THE material is engagingly old and plain, at the same time that it is unalterably and essentially eternal. As stated recently by a critic, a critic, by the way, of the same name as the Moore's' first printer, it is simply the story of what your Modern Frenchman has elected to denote and to discriminate as un crime passionnel. In Cinthio's Hecatommithi, where Shakespeare found the raw suggestion of his mighty and magnificent presentation of jealousy of jealousy, too, in its operation on a mind which, rich in other sorts of experience, is, sexually speaking, next door to virginal: the passional crime is ever so much more persuasively paragraphed than it is in Mr.
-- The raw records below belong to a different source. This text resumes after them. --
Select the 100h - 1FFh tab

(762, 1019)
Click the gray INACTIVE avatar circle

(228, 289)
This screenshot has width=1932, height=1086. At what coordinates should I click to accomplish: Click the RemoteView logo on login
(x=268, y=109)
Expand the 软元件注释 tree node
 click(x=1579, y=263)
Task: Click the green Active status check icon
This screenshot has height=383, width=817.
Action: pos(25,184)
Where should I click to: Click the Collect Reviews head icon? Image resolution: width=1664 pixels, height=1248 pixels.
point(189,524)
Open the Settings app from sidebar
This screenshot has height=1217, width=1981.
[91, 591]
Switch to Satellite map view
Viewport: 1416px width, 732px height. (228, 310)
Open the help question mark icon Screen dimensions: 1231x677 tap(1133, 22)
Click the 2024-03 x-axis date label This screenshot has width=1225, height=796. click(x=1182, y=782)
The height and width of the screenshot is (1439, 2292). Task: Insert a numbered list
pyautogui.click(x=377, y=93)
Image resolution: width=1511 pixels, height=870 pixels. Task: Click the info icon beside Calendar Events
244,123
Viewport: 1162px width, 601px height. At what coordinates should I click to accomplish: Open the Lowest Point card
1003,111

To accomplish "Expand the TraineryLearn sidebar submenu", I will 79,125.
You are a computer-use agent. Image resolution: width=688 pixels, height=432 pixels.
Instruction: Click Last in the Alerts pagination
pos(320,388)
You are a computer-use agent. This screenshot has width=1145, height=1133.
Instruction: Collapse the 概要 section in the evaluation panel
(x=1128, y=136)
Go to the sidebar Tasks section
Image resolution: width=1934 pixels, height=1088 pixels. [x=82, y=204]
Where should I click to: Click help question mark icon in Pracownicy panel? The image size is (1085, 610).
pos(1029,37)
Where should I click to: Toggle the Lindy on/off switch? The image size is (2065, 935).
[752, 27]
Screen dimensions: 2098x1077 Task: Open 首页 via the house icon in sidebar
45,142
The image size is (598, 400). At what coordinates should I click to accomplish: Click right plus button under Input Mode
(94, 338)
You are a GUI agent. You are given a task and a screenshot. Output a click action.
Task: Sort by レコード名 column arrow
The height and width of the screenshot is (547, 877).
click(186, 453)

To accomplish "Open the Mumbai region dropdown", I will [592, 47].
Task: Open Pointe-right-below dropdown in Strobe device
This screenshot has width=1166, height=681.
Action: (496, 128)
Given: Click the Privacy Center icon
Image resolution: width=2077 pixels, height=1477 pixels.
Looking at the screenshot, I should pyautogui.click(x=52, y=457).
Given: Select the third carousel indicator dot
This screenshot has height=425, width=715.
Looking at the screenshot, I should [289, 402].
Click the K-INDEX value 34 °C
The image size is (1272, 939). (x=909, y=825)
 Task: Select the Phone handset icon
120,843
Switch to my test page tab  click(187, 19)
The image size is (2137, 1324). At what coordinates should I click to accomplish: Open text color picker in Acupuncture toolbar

Walkly's amiable boutade; for in Cinthio the hero is not Othello (he is not so much, I believe, as named) but Iago, his Ensign, in love with Desdemona." To that fair and innocent creature Cinthio's Antient imparts the purpose of his passion; she understands him not; he instantly conceives her enamoured of the party

we know as Michael Cassio. So he goes to work, corrupts the Moor, plots Disdemona's death, and the Lieutenant's; and, in the end, after sandbagging the object of his passion into the other world in her husband's presence, pulling down the ceiling upon her broken body, and giving out that she has been killed by a fallen beam, turns on the Moor, accuses him of murder, gets him tortured and done to death, and having thus justified his Renaissance habit, and purged himself of his crime d'amour, goes gallantly to justice on another count, and accepts the sweet compulsion of the Rope for another crime. It is in this rather blackguard story of a blackguard lecher's disappointment and revenge that our Archimage discovered his 'Othello.' He astonishes always, when you come to look into his treatment of other men's material. His method is ever royal: he lays hands on what he wants, and the fact that he wants it makes it his and none else's. I know not that, anywhere in his work, is there discovered so clear a proof of sovereignty as here. Othello, Iago, Cassio, Emilia, Desdemona-even the Handkerchief-all these figure in the twentyseventh of the Hecatommithi. Yet to compare the Novella and the Play is to live in two worlds at once, and, so living, to be utterly and everlastingly cognisant of the inexpressible difference between creation as Cinthio understood and practised it, and creation as it was apprehended and done by William Shakespeare.